Bitcoin ist das bekannteste digitale Geld. Es gibt es seit 2009. Populär sind auch Ethereum, Tether, XRP oder Litecoin. Mittlerweile kann man in vielen Ländern in speziellen Geschäften mit Kryptogeld bezahlen, wobei Kryptogeld keine Scheine oder Münzen hat. Es geht um rein digitale Vorgänge. Weil Kryptogeld außerhalb der herkömmlichen Bahnen im Umlauf ist und direkt zwischen Sender und Empfänger übermittelt wird, braucht es dafür keine Banken. Für den Handel mit Kryptowährungen existieren eigene digitale Börsen, bei denen sich Nutzer anmelden.
Blockchain: Hinter vielen Kryptowährungen steht die sogenannte Blockchain-Technologie, die auch als digitaler Kontoauszug bezeichnet wird. In den miteinander verketteten Datenblöcken sind alle jemals getätigten Transaktionen abgespeichert und einsehbar. Mit Verschlüsselungstechniken wird gewährleistet, dass nur die Eigentümer von zum Beispiel Bitcoins Transaktionen vornehmen können. Außerdem wird sichergestellt, dass eine Bitcoin-Einheit nur einmal ausgegeben werden kann. Das Teilwort "Krypto" deutet darauf hin, dass die Daten rund ums künstliche Geld verschlüsselt sind. Das Erzeugen neuer Datenblöcke für die Blockchain wird als Mining bezeichnet.

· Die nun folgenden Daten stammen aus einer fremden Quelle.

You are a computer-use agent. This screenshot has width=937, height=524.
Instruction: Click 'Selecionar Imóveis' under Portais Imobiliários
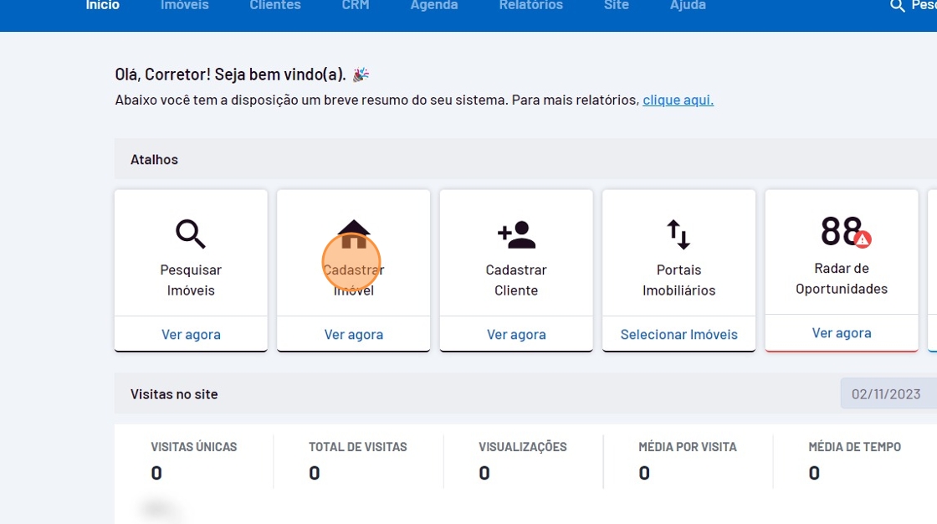tap(678, 335)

Kurse: Typisch für Bitcoin und andere Kryptowährungen sind sehr schnelle und starke Kursschwankungen. Deshalb gilt ihr Kauf als riskant. Millionenschwerer Diebstahl von Kryptogeld durch Hacker sorgt immer wieder für Schlagzeilen.
Wallet: Grob vergleichbar mit einem herkömmlichen Bankkonto können Kryptowährungen mit einem Wallet (englisch: Brieftasche) verwaltet werden. Im Wallet liegen hochsensible Daten, mit deren Hilfe der Nutzer an seine Guthaben kommt. Wer diese Daten verliert, verliert auch sein Guthaben. Ein Wallet kann verschiedene Formen haben und zum Beispiel ein Computerprogramm oder ein USB-Stick sein.